A tfp0 patch for iOS 9, based on the Pegasus/Trident vulnerabilities.
On macOS with XCode:
make
On a different OS with an iOS SDK and ldid installed:
-
Download a XNU source tarball and unzip it.
-
Download an IOKitUser source tarball and unzip it.
-
Export the following environment variables:
LIBKERN=path/to/xnu/libkern OSFMK=path/to/xnu/osfmk IOKIT=path/to/IOKitUser IGCC=ios-compiler-command LIBTOOL=ios-libtool-command SIGN=ldid SIGN_FLAGS=-S
./cl0ver panic [log=file]
Panic the device, loading to PC:
on 32-bit: the base address of __DATA.__const
on 64-bit: the OSString vtable
./cl0ver slide [log=file]
Print kernel slide
./cl0ver dump [log=file]
Dump kernel to kernel.bin
./cl0ver [log=file]
Apply tfp0 kernel patch
If log=file is give, output is written to "file" instead of stderr/syslog.
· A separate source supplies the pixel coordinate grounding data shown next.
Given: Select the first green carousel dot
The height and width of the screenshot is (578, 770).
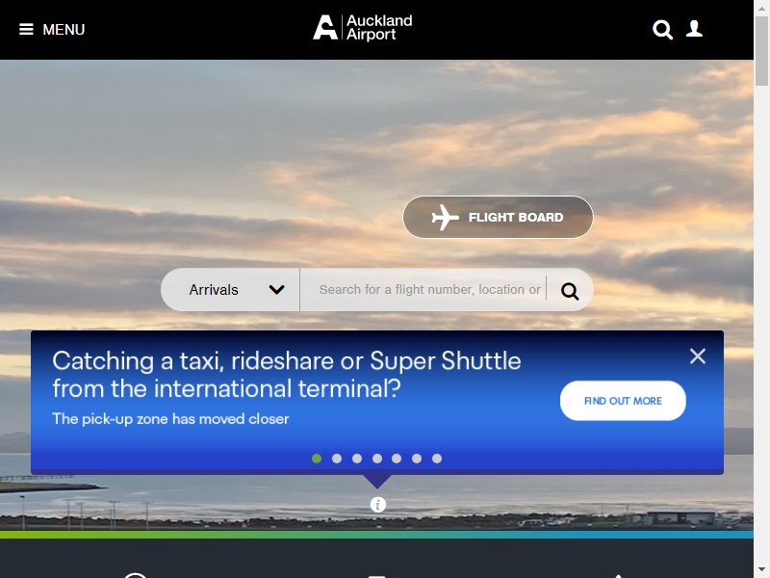Looking at the screenshot, I should (317, 459).
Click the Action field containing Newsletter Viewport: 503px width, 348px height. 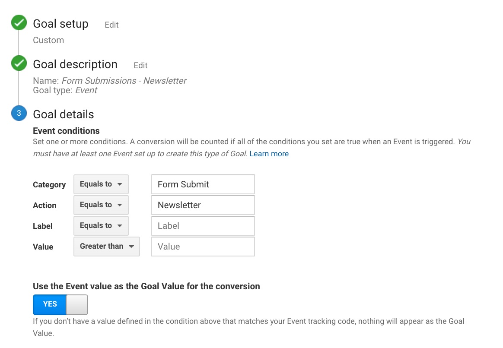point(203,205)
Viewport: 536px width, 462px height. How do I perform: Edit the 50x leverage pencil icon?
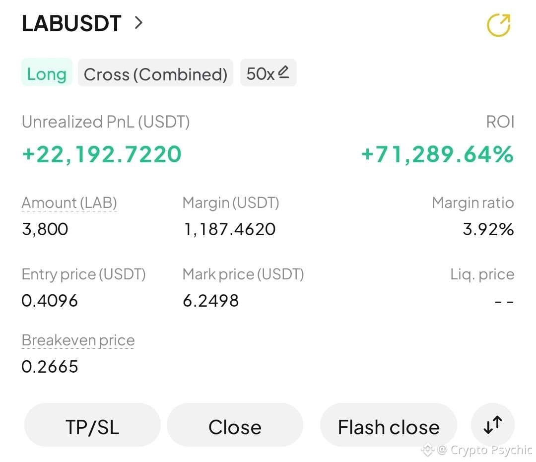pos(283,72)
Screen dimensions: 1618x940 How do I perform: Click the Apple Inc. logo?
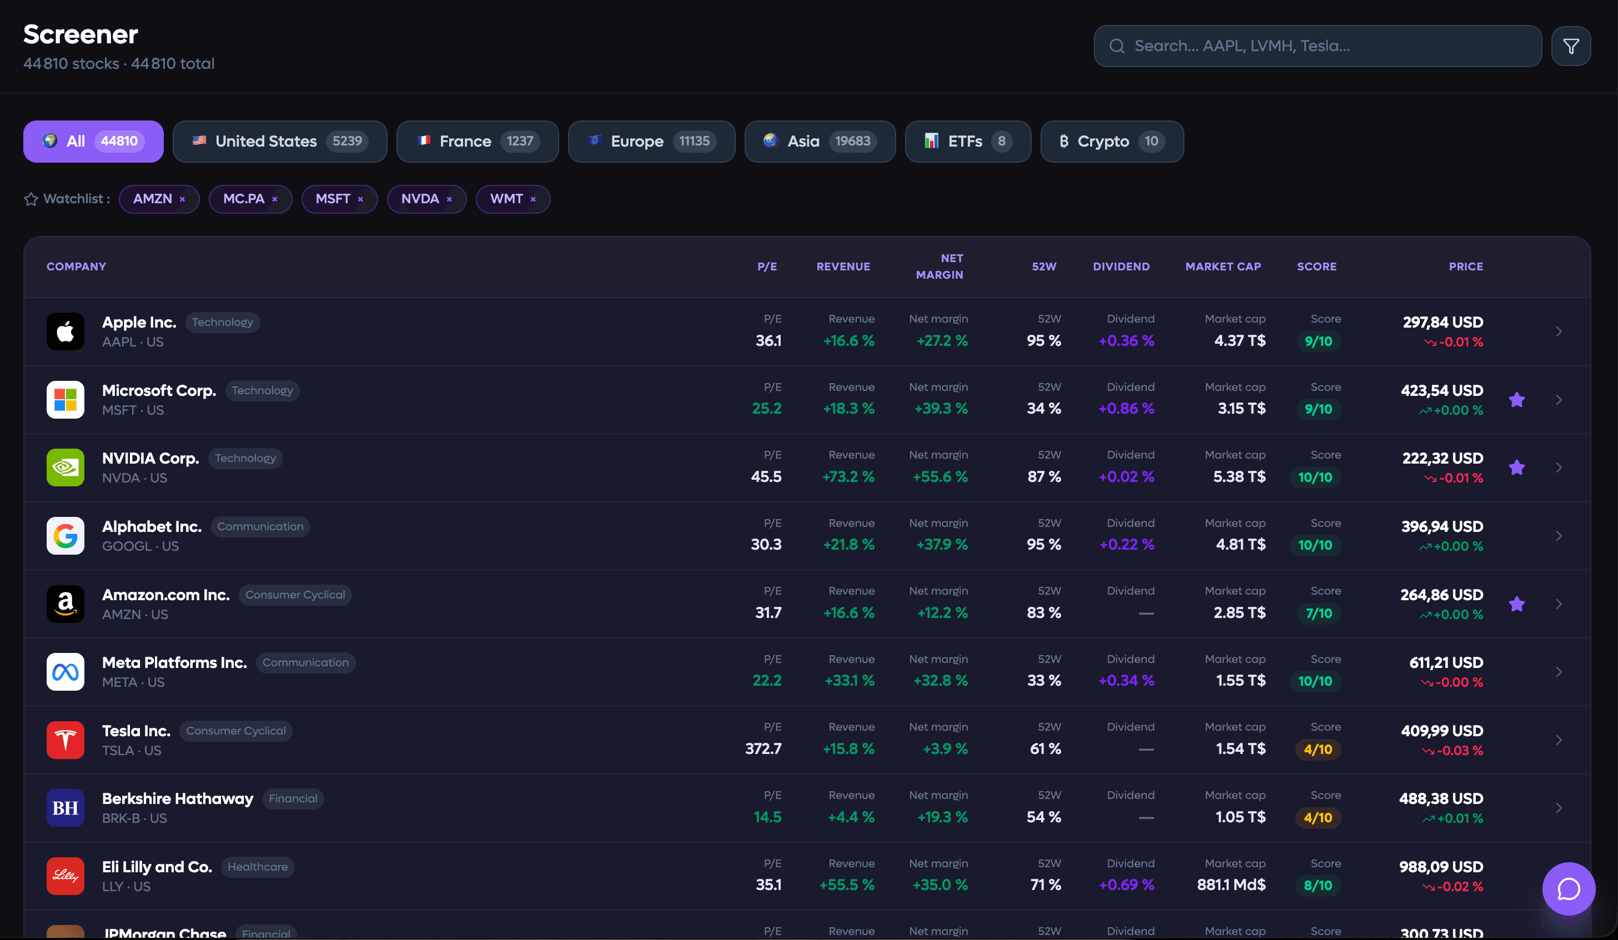click(65, 331)
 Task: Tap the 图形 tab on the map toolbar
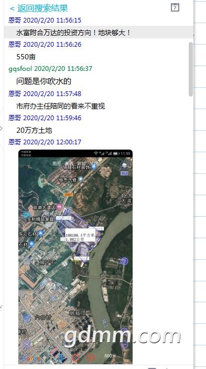[x=57, y=163]
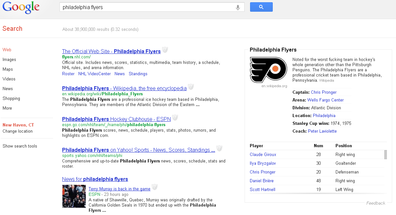This screenshot has height=215, width=396.
Task: Show search tools in left sidebar
Action: tap(20, 146)
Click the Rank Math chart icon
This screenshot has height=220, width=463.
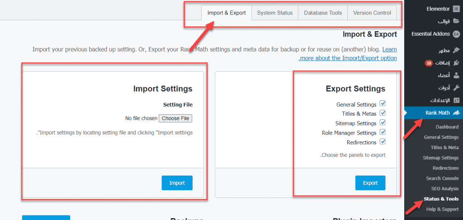(x=456, y=112)
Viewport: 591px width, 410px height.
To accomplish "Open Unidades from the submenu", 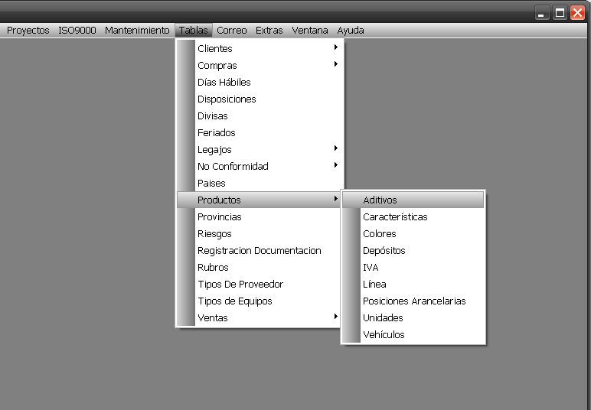I will (383, 317).

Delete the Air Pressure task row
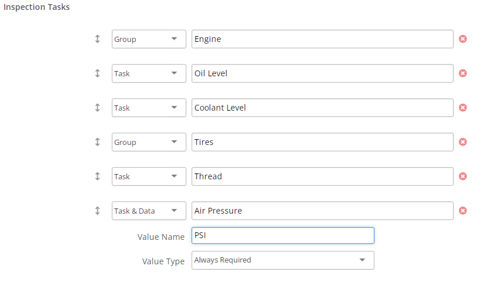pyautogui.click(x=463, y=211)
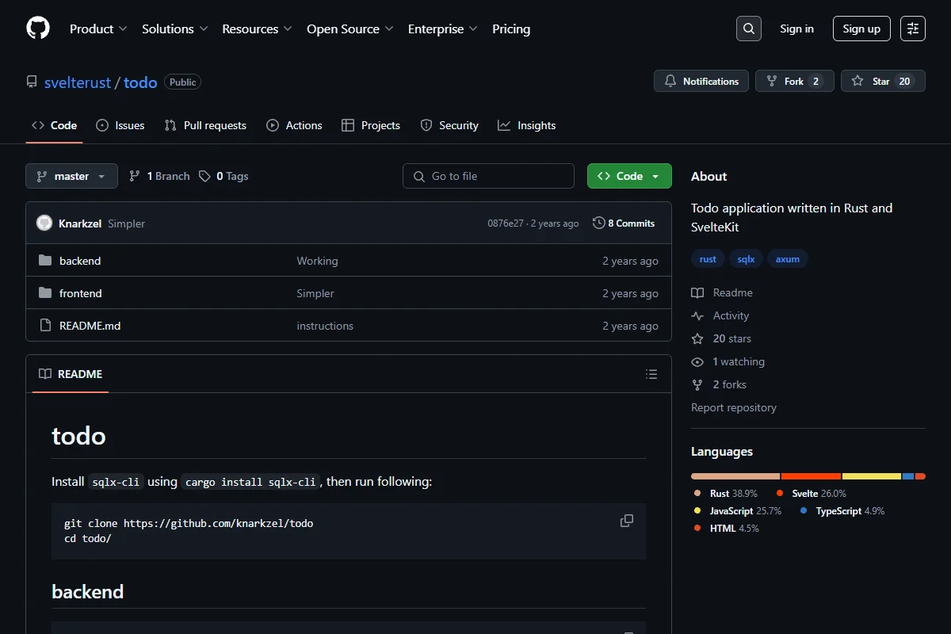Click the Knarkzel avatar image

pyautogui.click(x=44, y=223)
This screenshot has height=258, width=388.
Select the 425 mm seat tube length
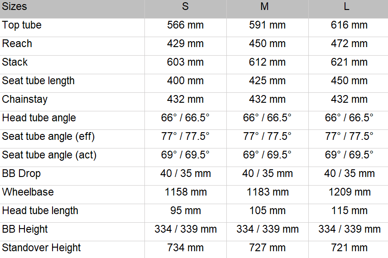click(x=267, y=81)
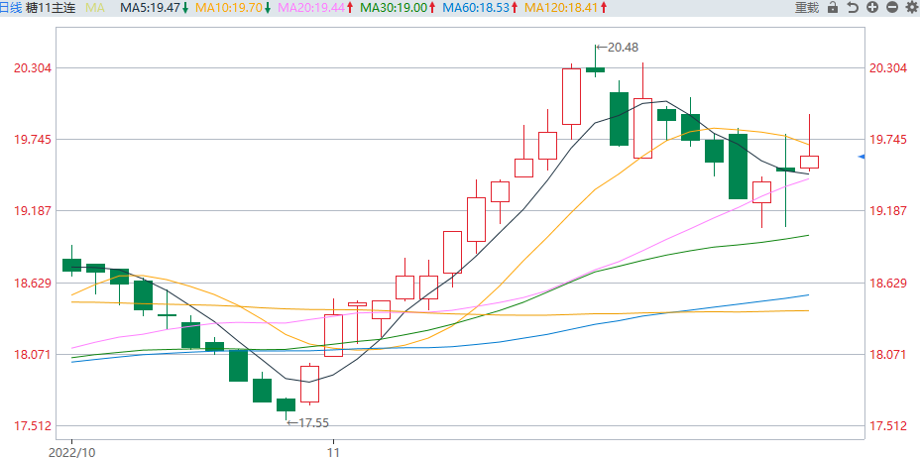Viewport: 920px width, 458px height.
Task: Zoom out with the minus icon
Action: coord(892,8)
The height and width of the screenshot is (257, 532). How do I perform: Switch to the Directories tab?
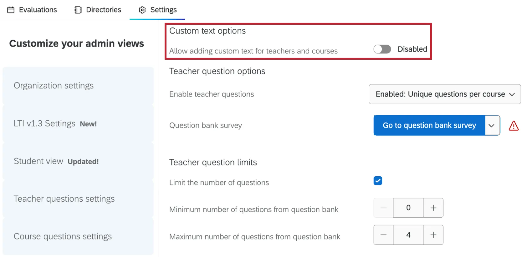pyautogui.click(x=103, y=10)
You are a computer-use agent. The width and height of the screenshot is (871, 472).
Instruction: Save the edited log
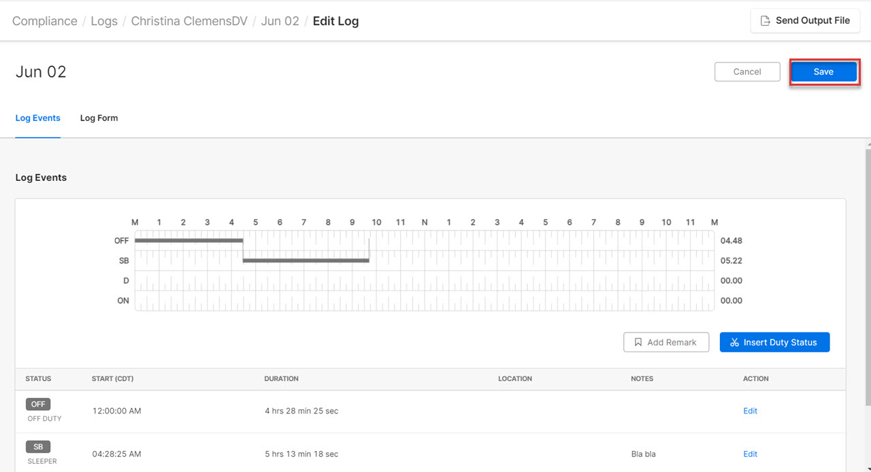[x=823, y=72]
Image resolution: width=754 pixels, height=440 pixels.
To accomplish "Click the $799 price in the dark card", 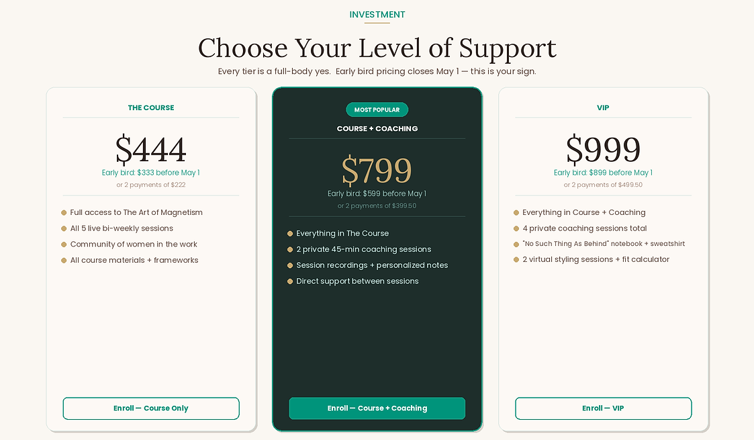I will (377, 171).
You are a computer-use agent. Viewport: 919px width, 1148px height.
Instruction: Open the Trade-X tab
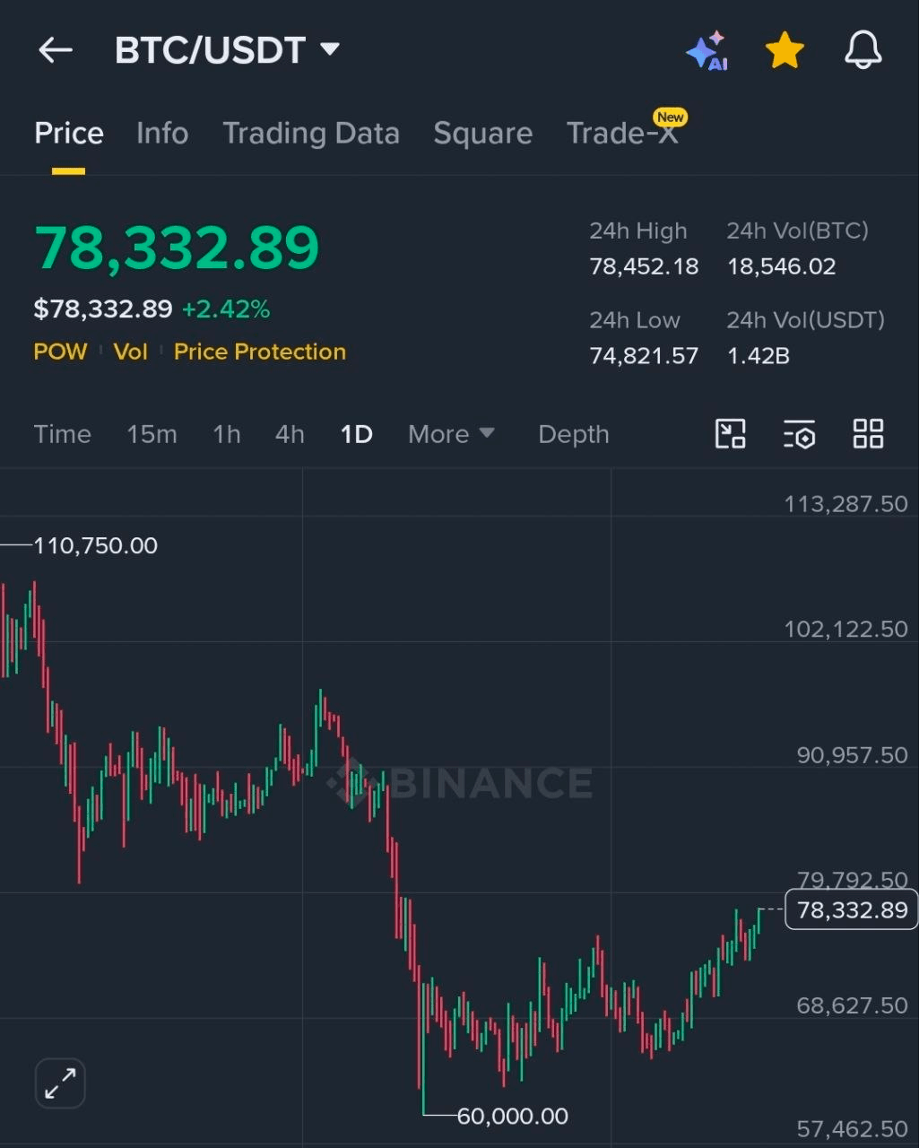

This repo doesn't contain any code for a GUI/Sandbox app, but a libcl0ver.a is built, which can be linked against. You'll most likely wanna call functions from exploit.h.
And you'll want to call them like:
dump_kernel([[NSHomeDirectory() stringByAppendingPathComponent:@"Documents"] stringByAppendingPathComponent:@"kernel.bin"].UTF8String);
// or
get_kernel_task([NSHomeDirectory() stringByAppendingPathComponent:@"Documents"].UTF8String);
If you want to run this on a device whose OSString vtable and stack anchor are not in the registry, create a file at /etc/cl0ver/config.txt, containing in hexadecimal the stack anchor on line 1 and the unslid OSString vtable address on line 2.
Also, make sure /etc/cl0ver/ exists and is writable by the current user, if you want offsets to get cached.
[ Here ]
Unless otherwise noted at the top of the file, all files in this repository are released under the MIT License.